GE Healthcare MAC 5500 Vulnerabilities

 A GE Healthcare MAC 5500

A GE Healthcare MAC 5500

A few months ago, Atredis Partners had an opportunity to look at the GE Healthcare MAC5500 Electrocardiography device. This device connects to a hospital network to transfer reports to a centralized server, simplifying the workflow for EKG measurements. To facilitate transfer of this data, GE Healthcare offers MobileLink, a WiFi enabled solution for collecting measurements.

The MAC5500 device does not directly connect to a WiFi network. Instead, it uses a serial to WiFi bridge made by Silex Technology. Two models of this bridge are supported by MobileLink: the SDS-500 and SD-320AN. Atredis Partners identified vulnerabilities in these devices that allow for authentication bypass and remote command execution. These vulnerabilities resulted in ICS-CERT advisory ICSMA-18-128-01. Atredis Partners disclosed these vulnerabilities according to our disclosure policy. Silex and GE Healthcare have provided a firmware update which resolves the code execution flaw and updated their documentation for the authentication bypass issue.

SDS-500 Authentication Bypass (CVE-2018-6020)

The first vulnerability is an authentication bypass for the SDS-500 device. The SDS-500 device uses bearer token authentication to validate that a user has logged in and has access to a given resource. 

The check for this token is only performed for HTTP GET requests. HTTP POST requests, which are used to change device settings, are allowed without the token. The device administrator can configure an "update" password to force authentication of POST requests, but this feature is disabled by default.

By performing a POST request, an attacker can change any device setting. This includes the ability to change the device password. In a clinical environment, this may lead to a loss of availability if the device's parameters are modified.

SD-320AN Command Injection (CVE-2018-6021)

The SD-320AN is a newer serial to WiFi bridge made by Silex, and is replacing the SDS-500 for some MobileLink applications. Unlike the older SDS-500, the SD-320AN runs a Linux based operating system.

The SD-320AN is configured via a web interface, which is implemented by a CGI application written in C. In reviewing the application, multiple calls to system() were identified. A command injection vulnerability was found in one of these calls.

The SD-320AN firmware update package was found on the Silex website. This update package is a ZIP file that contains a firmware image named "SD-320.bin". Running the binwalk utility on this file indicates that it contains a bzip2-compressed Linux filesystem starting at offset zero. 
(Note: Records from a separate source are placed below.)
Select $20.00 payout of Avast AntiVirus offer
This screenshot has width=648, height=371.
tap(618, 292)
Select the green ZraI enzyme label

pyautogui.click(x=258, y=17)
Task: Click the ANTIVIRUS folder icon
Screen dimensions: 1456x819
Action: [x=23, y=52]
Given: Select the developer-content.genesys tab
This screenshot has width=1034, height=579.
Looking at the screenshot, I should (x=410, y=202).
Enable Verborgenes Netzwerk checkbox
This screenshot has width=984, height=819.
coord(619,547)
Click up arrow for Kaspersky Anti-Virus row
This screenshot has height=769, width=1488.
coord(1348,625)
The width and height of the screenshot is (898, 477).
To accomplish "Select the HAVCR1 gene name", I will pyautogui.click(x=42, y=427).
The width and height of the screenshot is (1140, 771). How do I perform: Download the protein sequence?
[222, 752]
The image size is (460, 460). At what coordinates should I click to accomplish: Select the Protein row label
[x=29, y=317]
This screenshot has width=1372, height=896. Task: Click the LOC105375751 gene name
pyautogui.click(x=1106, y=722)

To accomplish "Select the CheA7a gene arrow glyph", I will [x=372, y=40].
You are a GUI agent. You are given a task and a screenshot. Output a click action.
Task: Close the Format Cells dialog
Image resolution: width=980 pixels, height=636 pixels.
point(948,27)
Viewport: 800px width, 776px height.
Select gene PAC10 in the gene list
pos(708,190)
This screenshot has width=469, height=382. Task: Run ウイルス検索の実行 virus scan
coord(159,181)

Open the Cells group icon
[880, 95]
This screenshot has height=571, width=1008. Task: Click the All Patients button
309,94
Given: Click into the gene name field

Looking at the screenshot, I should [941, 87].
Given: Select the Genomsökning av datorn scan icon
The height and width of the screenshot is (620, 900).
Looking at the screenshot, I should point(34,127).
 Output of Binwalk for Firmware Image

Output of Binwalk for Firmware Image

The CGI application is a 32-bit ARM executable located at /usr/share/www/ssi. This executable was loaded into IDA Pro and all references to the system() function were examined.

 Vulnerable Call to system()

Vulnerable Call to system()

In one instance, the system() function is used to set the PIN code for Wi-Fi Protected Setup (WPS) using the the WL_PINCODE_ENRO POST parameter. This value is automatically generated by the client-side Javascript in the web application and submitted in the POST request to change this setting. An attacker can send an arbitrary value for this parameter, which poisons the parameters to the system() call, allowing remote command execution on the SD-320AN.

 Command Injection Request

Command Injection Request

 Command Injection Response

Command Injection Response

Conclusions

Medical devices with network connectivity pose a risk to hospital infrastructure. Security requirements for these devices are minimal and security may not be a high priority to the manufacturer. Third-party components such as the Silex bridges discussed in this article present an additional challenge to OEMs.

While the vulnerabilities discussed in this article do not pose a risk to human life, they may allow an attacker to gain persistence in a medical network. Since the vulnerabilities are relatively simple, they may also be abused in a botnet attack similar to Mirai.

Finally, command injection attacks are far too common on these types of devices. Whenever possible, calls to system() should be avoided and instead the execve() function should be used with constant executable paths. While parameter injection attacks are still possible with execve(), this change would prevent many common command injection attacks and would have avoided the vulnerability presented here.

Atredis Partners would like to thank GE Healthcare for their prompt response to our advisory and to Silex Technology for confirming and responding to the reported issues.